--- Brief ---
Return the passage of the film review between "The picture has" and "up for $5.00!", inclusive, copied word for word.

Blues in the Night *** Well Paced, Fast Action
Interesting film by director Anatole Litvak creating film-noir with a musical.
Two future excellent directors, Richard Whorf, who bore a strong resemblance to Robert Taylor, and Elia Kazan star. Kazan was also in Litvak's 1940 film "City for Conquest."
The picture has an excellent cast. A group of musicians led by Jigger (Whorf) meet up with gangster Lloyd Nolan while hitching a ride on a train. Nolan likes them when they don't turn him in despite the fact that he holds them up for $5.00!
He brings them to a Road House where the group perform. We have some great musical settings here and the various montage depiction is excellent.
The film is extremely well paced. There is never a dull moment. He moves beautifully from film noir to musical and back to film noir again.
In addition, there is a terrific performance by Bette Field as a Road House girl in love with Nolan, who spurns her. Whorf is hopelessly in love with her and her rejection of him leads to his mental breakdown. How ironic that 16 years after this film, Nolan and Field both appeared in the 1957 film "Peyton Place" but had no scenes together. Field is both catty and quite vicious in this film. It's her viciousness that shall prove to be her undoing.
Jack Carson toots his horn and is wed in the film to Priscilla Lane. One major flaw of the film is their lack of emotional outburst when it is revealed that their baby boy has died.
Booze in the Noir
That could be the drunken malapropism for the seemingly sadomasochistic character played by Betty Field, tested here for the equally crazy role of Cassie in "King's Row", and one of the most unforgettable psychotic femme fatals prior to Ann Savage in "Detour". Once you see her overly teased hair, melodramatic acting, and every bit of evil within her, you'll never forget her. Barbara Stanwyck in "Double Indemnity", Jane Greer in "Out of the Past" and Lizabeth Scott in "Dead Reckoning" owe everything to this performance, because once they saw it, they probably agreed that to tone down the insinuations of psychosis in their characters which was the best way to play it because Field is entirely over the top.

--- Information given ---
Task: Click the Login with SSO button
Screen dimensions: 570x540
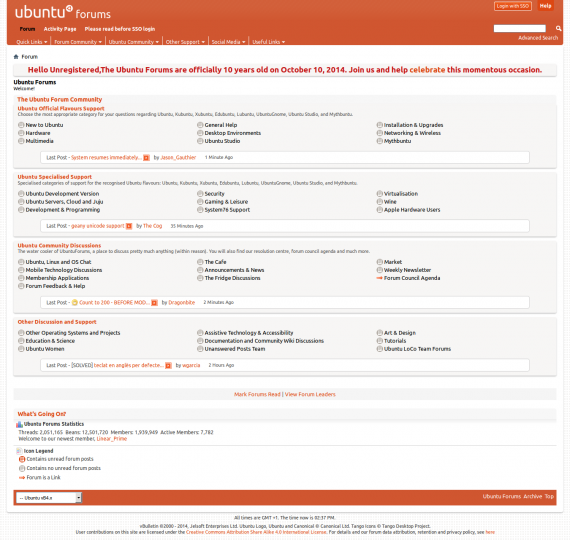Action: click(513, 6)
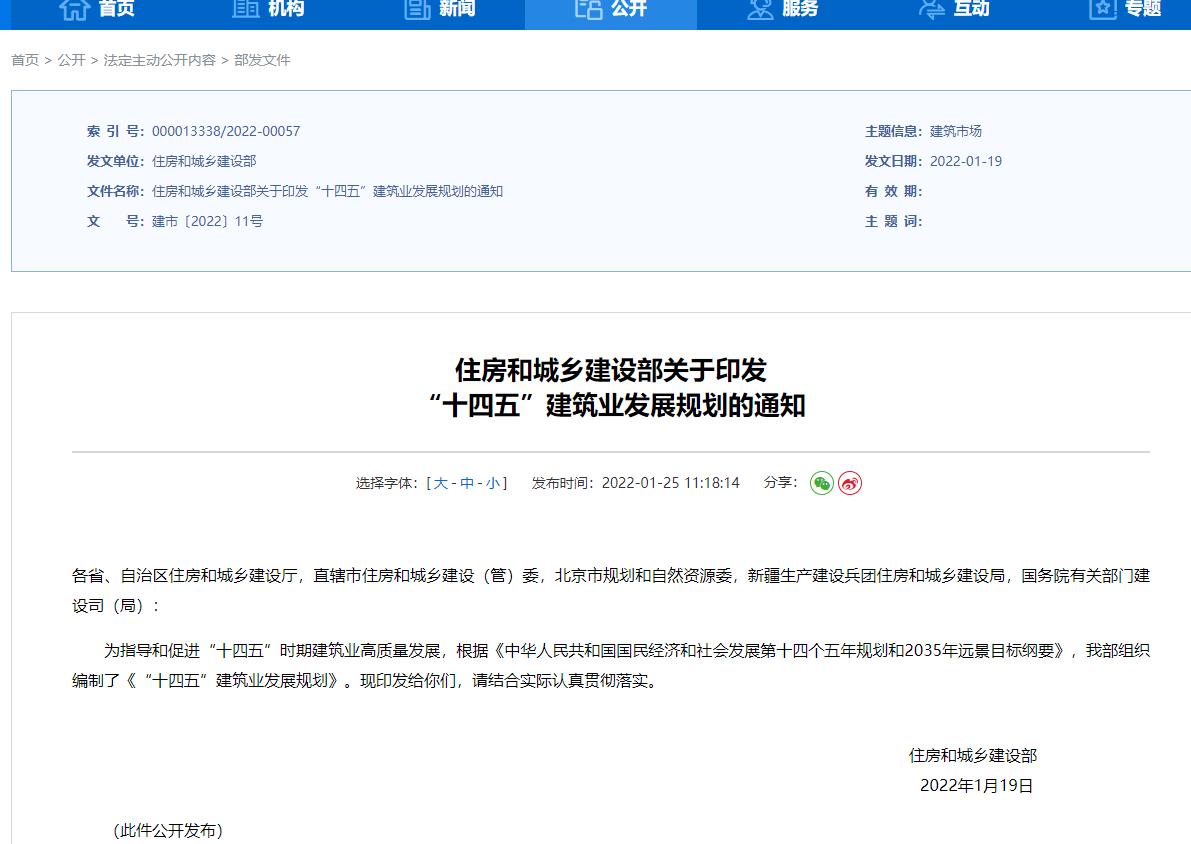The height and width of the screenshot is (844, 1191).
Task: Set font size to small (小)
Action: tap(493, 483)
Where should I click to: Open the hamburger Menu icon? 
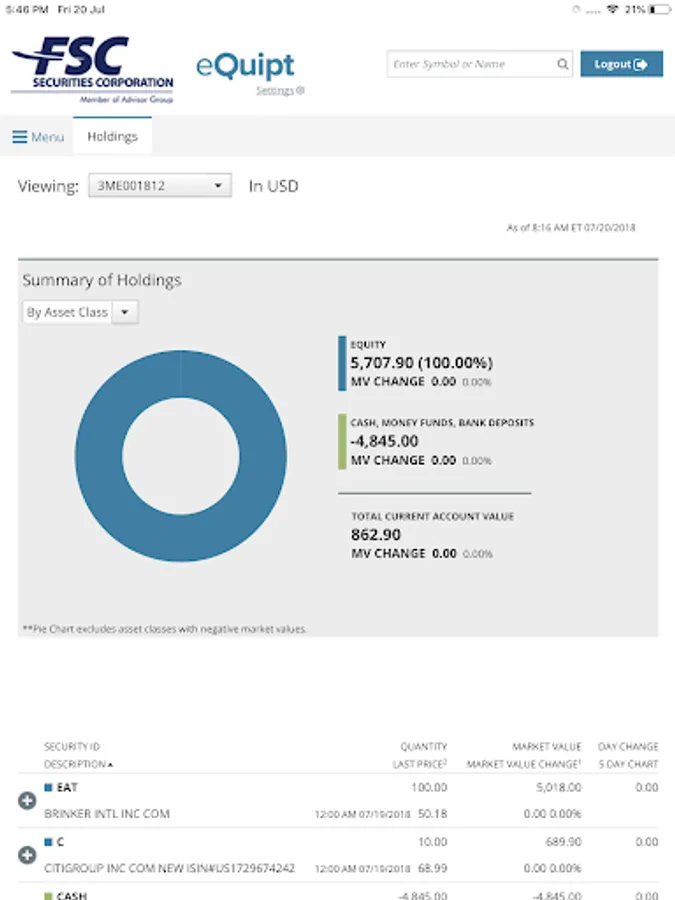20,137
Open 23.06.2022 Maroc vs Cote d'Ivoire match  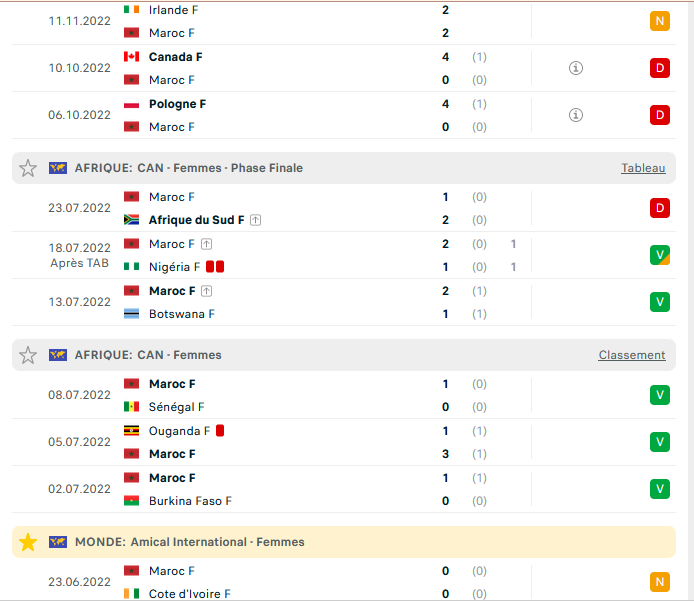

--- Answer below ---
The picture has an excellent cast. A group of musicians led by Jigger (Whorf) meet up with gangster Lloyd Nolan while hitching a ride on a train. Nolan likes them when they don't turn him in despite the fact that he holds them up for $5.00!